After leaving West Point, Messinger joined the 17th Airborne Division at Camp Mackall, North Carolina as assistant chief of staff for operations G-3. He traveled with the division to England and then into combat in Central Europe. In March 1945, Messinger received a temporary promotion to colonel and led troops across the Rhine River to help capture Essen, Germany. In May 1945, he briefly served as the division artillery commander. Messinger was awarded the Silver Star Medal, Legion of Merit and two Bronze Star Medals for his World War II service.

After the war, Messinger served as chief of the U.S. Military Mission in San José, Costa Rica from June 1946 to December 1948. His temporary rank was reduced to lieutenant colonel in July 1947 and made permanent in July 1948. In August 1949, Messinger joined the 23rd Infantry, 2nd Infantry Division at Fort Lewis, Washington as a battalion commander and then executive officer.

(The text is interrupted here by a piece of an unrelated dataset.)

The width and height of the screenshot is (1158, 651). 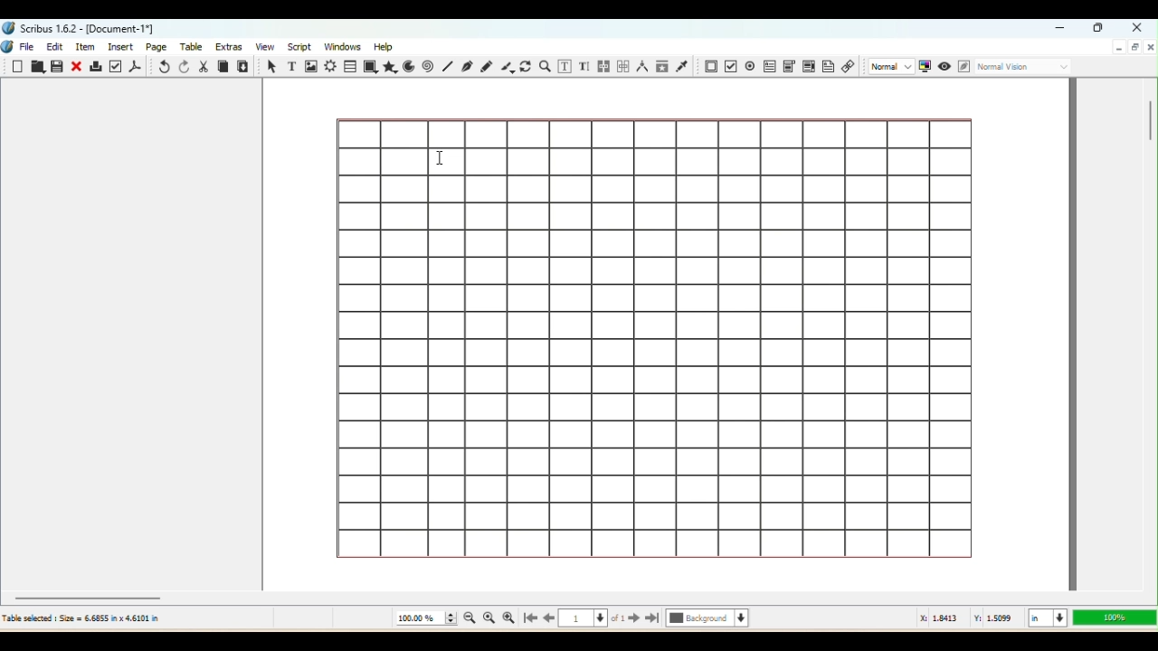 What do you see at coordinates (968, 620) in the screenshot?
I see `: 1.8413 Y: 1.5099` at bounding box center [968, 620].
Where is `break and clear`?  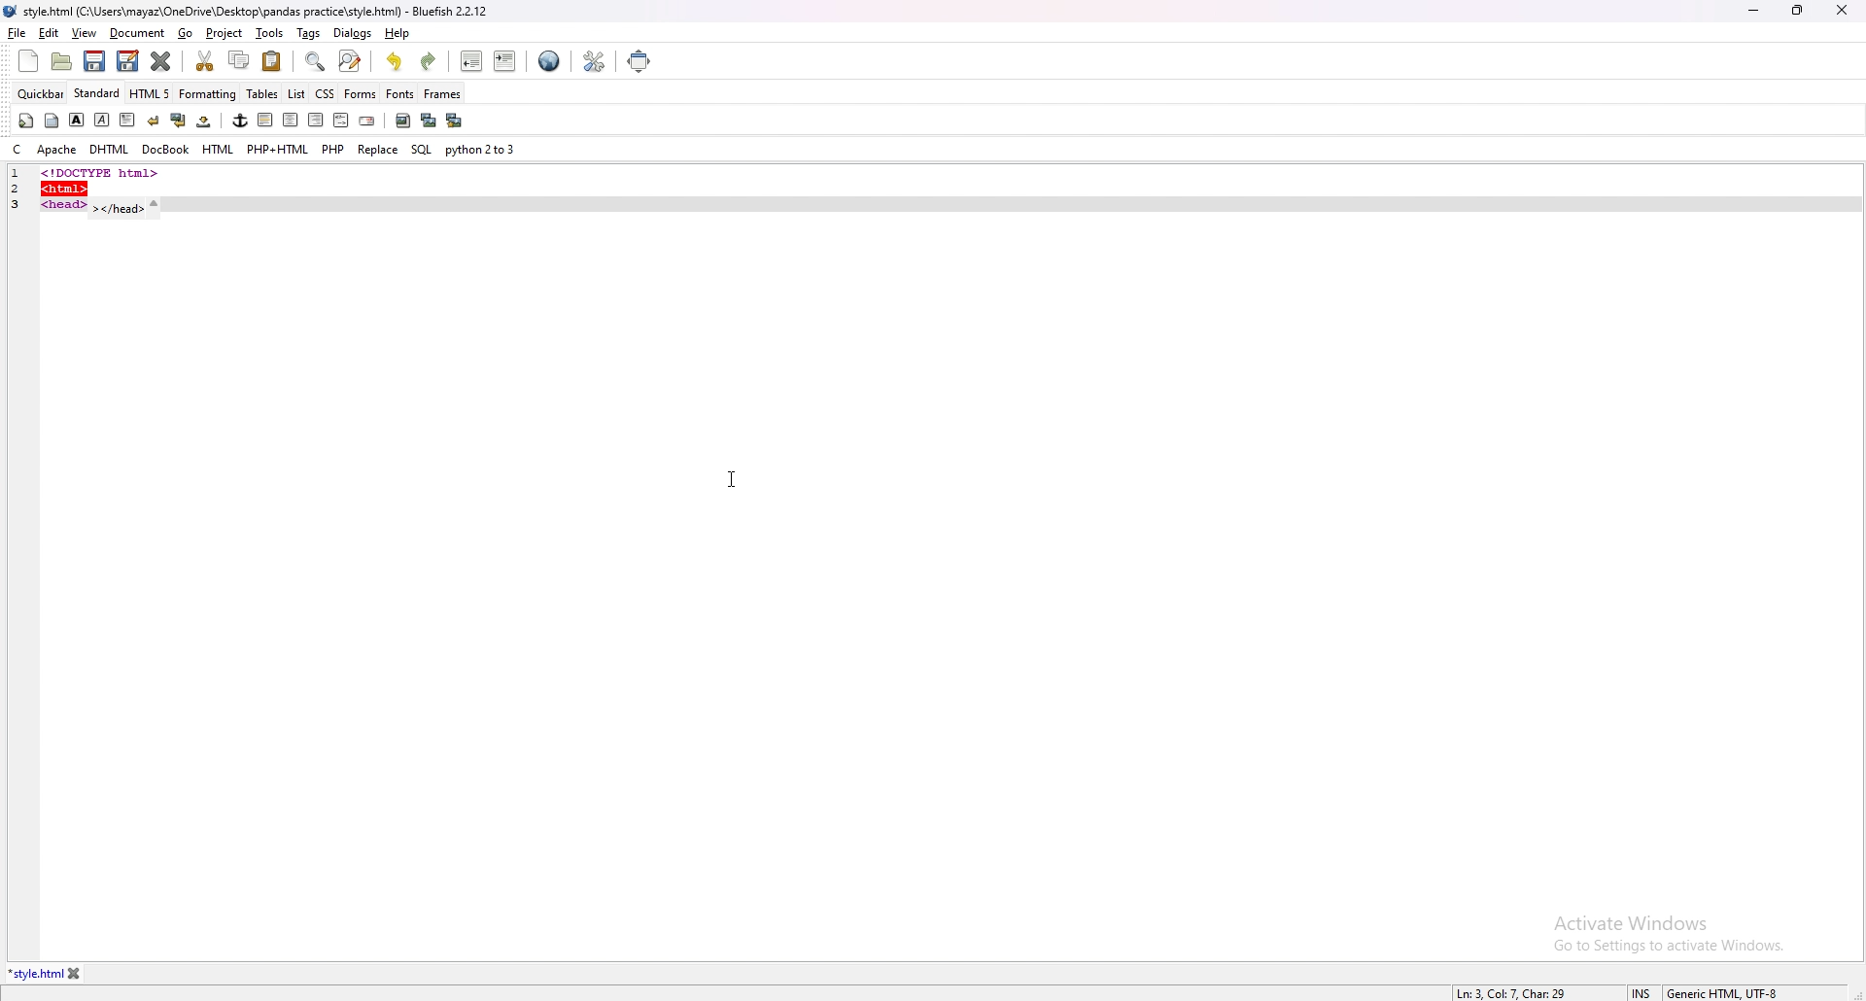 break and clear is located at coordinates (177, 120).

After his regiment was sent to Korea in 1950, Messinger became its commanding officer. He received a second temporary promotion to colonel in September 1950. After leading combat operations, Messinger was transferred to the 9th Infantry as its commander. In 1951, the regiment participated in Operation Killer and the Battle of the Soyang River. Messinger was subsequently awarded the Distinguished Service Cross twice for his actions during each of these engagements. He also earned a second Silver Star, two more awards of the Legion of Merit and a third Bronze Star for his Korean War service.

In April 1953, Messinger received a temporary promotion to brigadier general. He subsequently served as assistant commander of the 24th Infantry Division in South Korea. His permanent rank was increased to colonel in August 1953. From 1954 to 1956, Messinger served as commandant of cadets at the Military Academy. From 1956 to 1957, he served as commanding general of the 25th Infantry Division at Schofield Barracks, Hawaii. His temporary promotion to major general was approved in May 1956. From 1957 to 1959, Messinger served in the office of the Commander in Chief, Army in the Pacific as deputy chief of staff for foreign military and civil affairs, logistics and administration. His permanent rank was increased to brigadier general in January 1958.

From 1959 to 1961, Messinger served in the office of the Joint Chiefs of Staff as director of military assistance affairs. His permanent rank was increased to major general in June 1960. From 1961 to 1963, he was chief of the Joint U.S. Military Mission for Military Affairs in Turkey. From 1963 to 1964, Messinger briefly served as assistant deputy chief of staff for logistics at the Department of the Army.

In April 1964, Messinger received a temporary promotion to lieutenant general and became deputy commanding general of the Continental Army Command at Fort Monroe, Virginia. While serving in this post, he died at the Walter Reed General Hospital on 28 January 1965. Messinger was buried at West Point Cemetery two days later.

==Personal==
Messinger was the son of Jacob L. Messinger and Caroline K. (Rundel) Messinger.

On 13 June 1931 at First Lutheran Church, Paterson, New Jersey, Messinger married Emily C. Nelson (11 July 1907 – 1 January 1976). They had two daughters and a son.